Electronic Thesis and Dissertation Repository

Extensions of Classification Method Based on Quantiles

Yuanhao Lai, The University of Western Ontario

Abstract

This thesis deals with the problem of classification in general, with a particular focus on heavy-tailed or skewed data. The classification problem is first formalized by statistical learning theory and several important classification methods are reviewed, where the distance-based classifiers, including the median-based classifier and the quantile-based classifier (QC), are especially useful for the heavy-tailed or skewed inputs. However, QC is limited by its model capacity and the issue of high-dimensional accumulated errors. Our objective of this study is to investigate more general methods while retaining the merits of QC.

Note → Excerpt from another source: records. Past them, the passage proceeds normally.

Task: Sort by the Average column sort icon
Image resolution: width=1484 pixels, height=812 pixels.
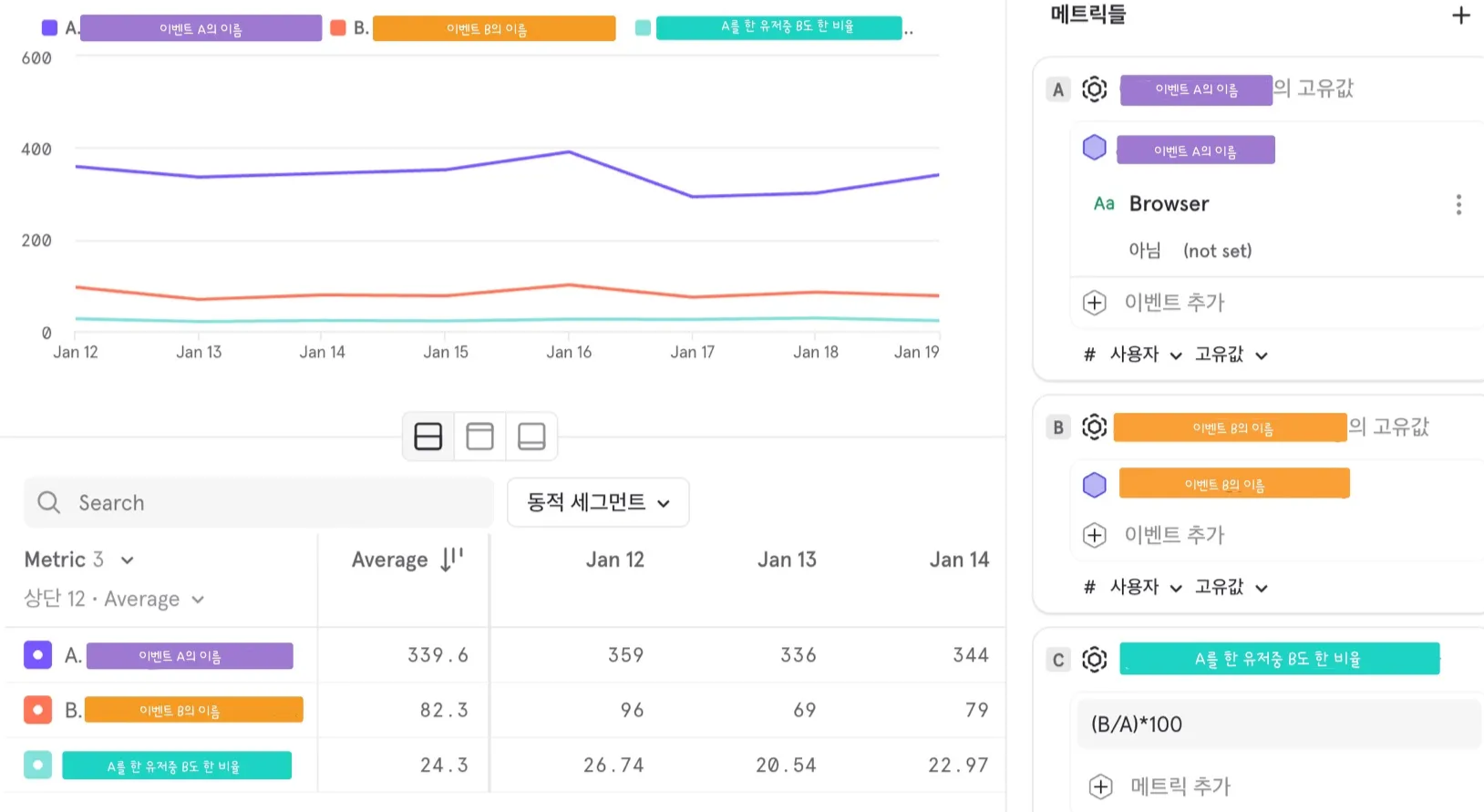Action: click(452, 559)
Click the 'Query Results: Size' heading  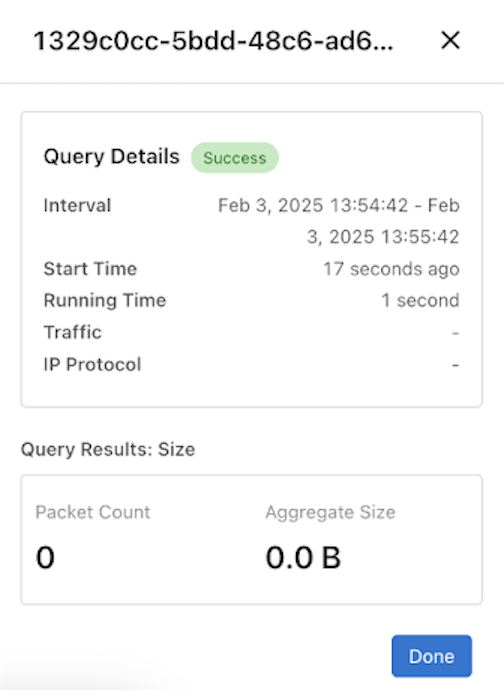108,449
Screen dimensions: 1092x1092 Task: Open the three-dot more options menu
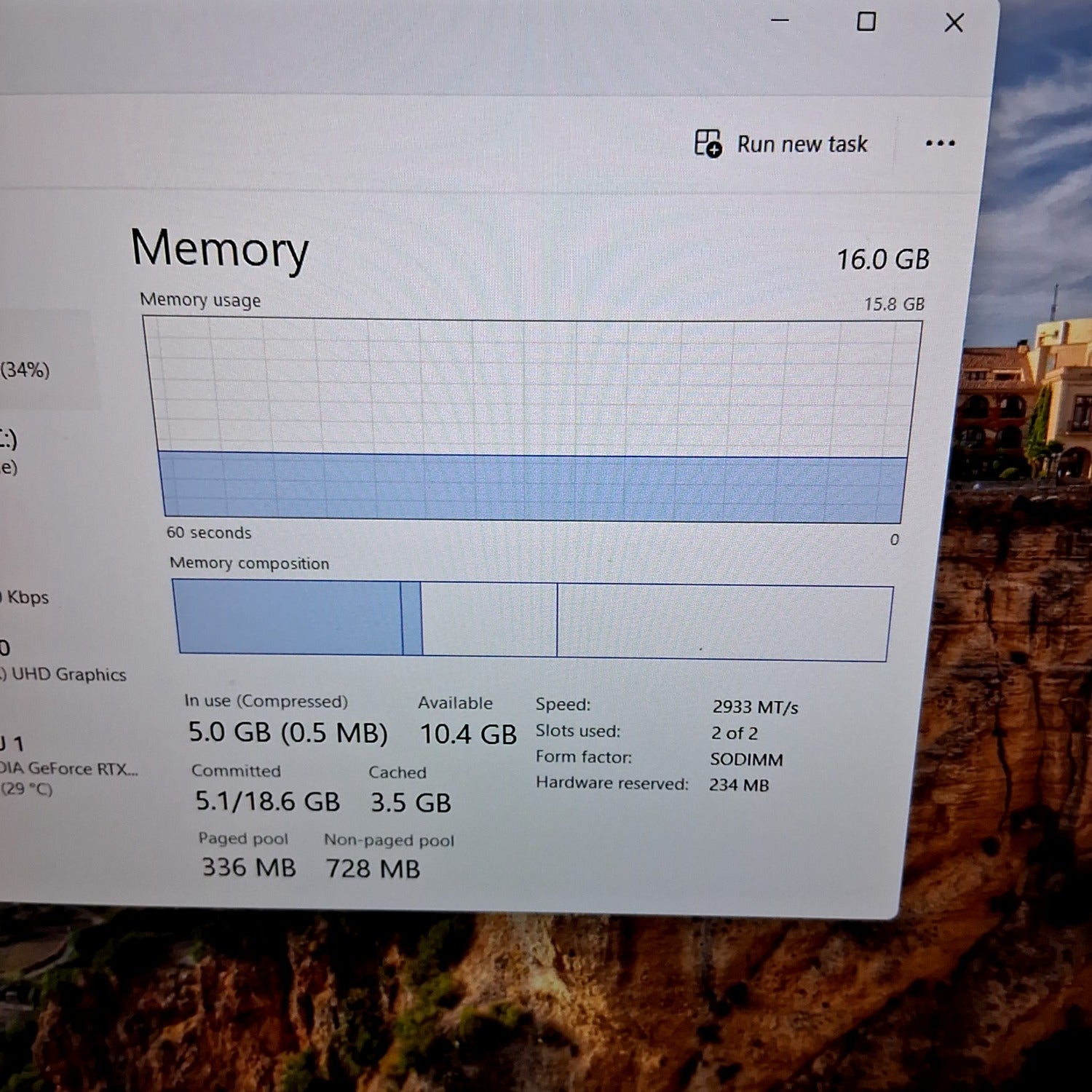click(940, 143)
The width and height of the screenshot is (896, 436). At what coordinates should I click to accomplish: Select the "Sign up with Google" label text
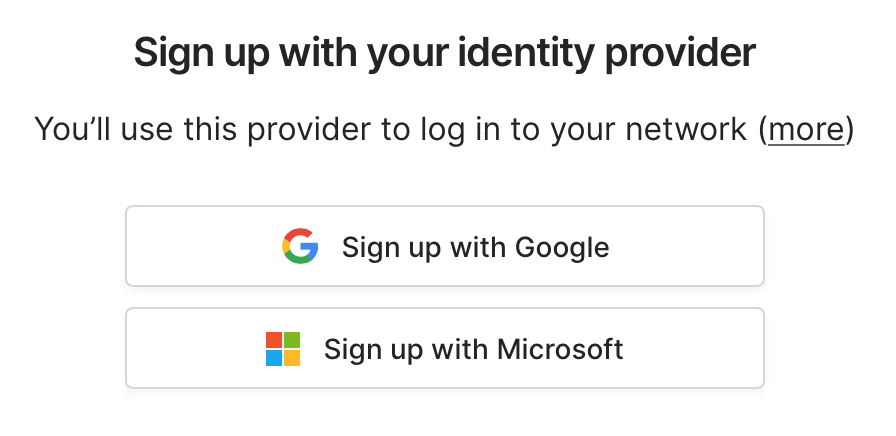point(475,247)
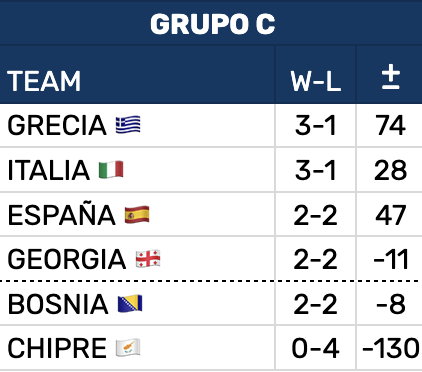Click the TEAM column header
Viewport: 422px width, 372px height.
click(44, 81)
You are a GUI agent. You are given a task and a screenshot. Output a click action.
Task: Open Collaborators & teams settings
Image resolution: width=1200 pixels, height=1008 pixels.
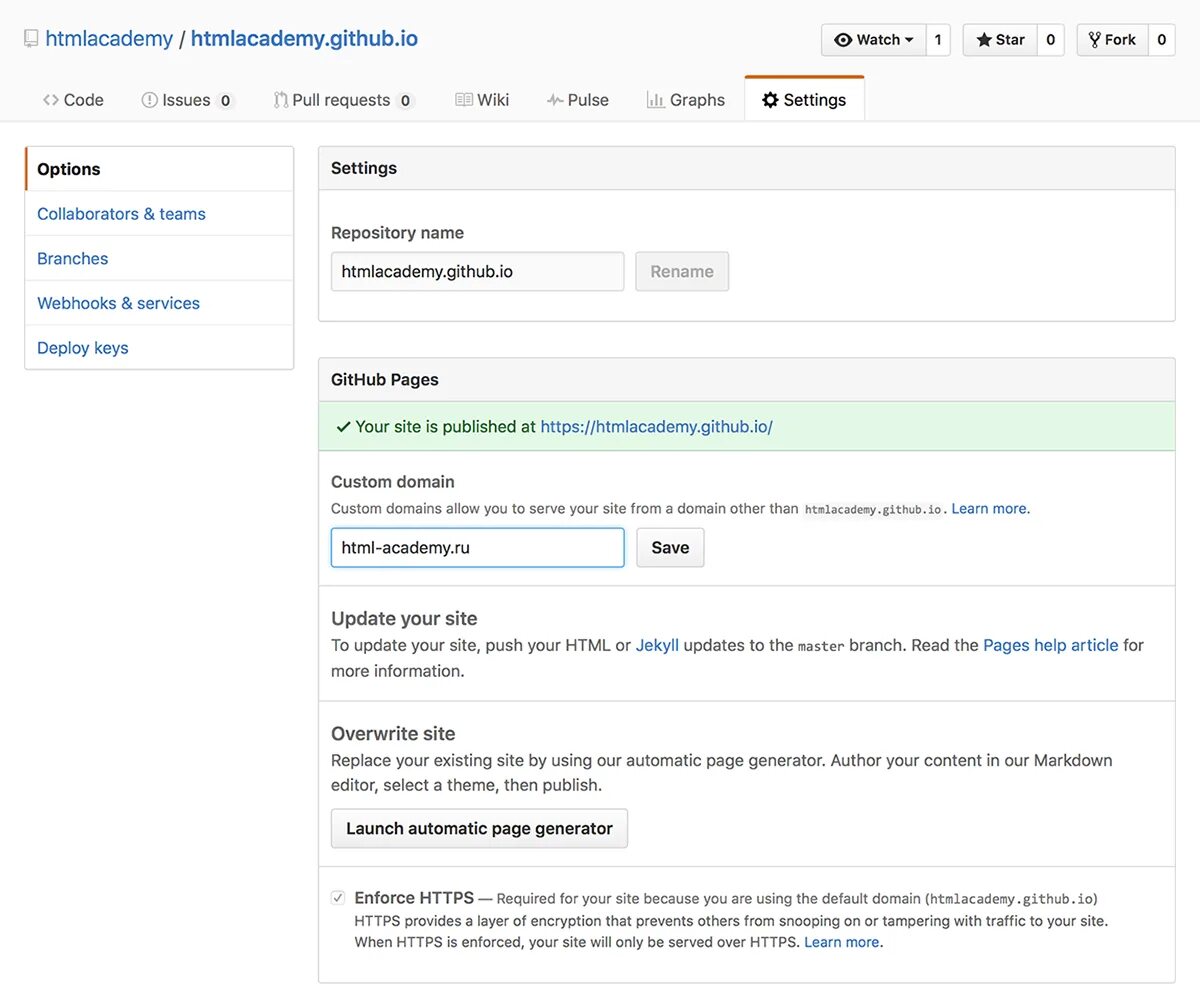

We present four extensions of QC, which appear in chronological order and preserve the ideas driving our research. The first extension, ensemble quantile classifier (EQC), treats QC as a base learner in ensemble learning to increase model capacity and introduces weight decay regularization to mitigate high-dimensional accumulated errors. The second extension, multiple quantile classifier (MQC), enhances the model capacity of EQC by allowing multiple quantile-difference transformations to be conducted for each variable. The third extension, factorized multiple quantile classifier (FMQC), adds higher-order interactions to MQC via a computationally efficient approach of adaptive factorization machines. The fourth extension, deep multiple quantile classifier (DeepMQC), embeds the MQC into the flexible framework of deep neural networks and opens more possibilities of applications to various tasks. We discuss the theoretical motivation for each method. Numerical studies on synthetic and real datasets are used to demonstrate the improvement of the proposed methods.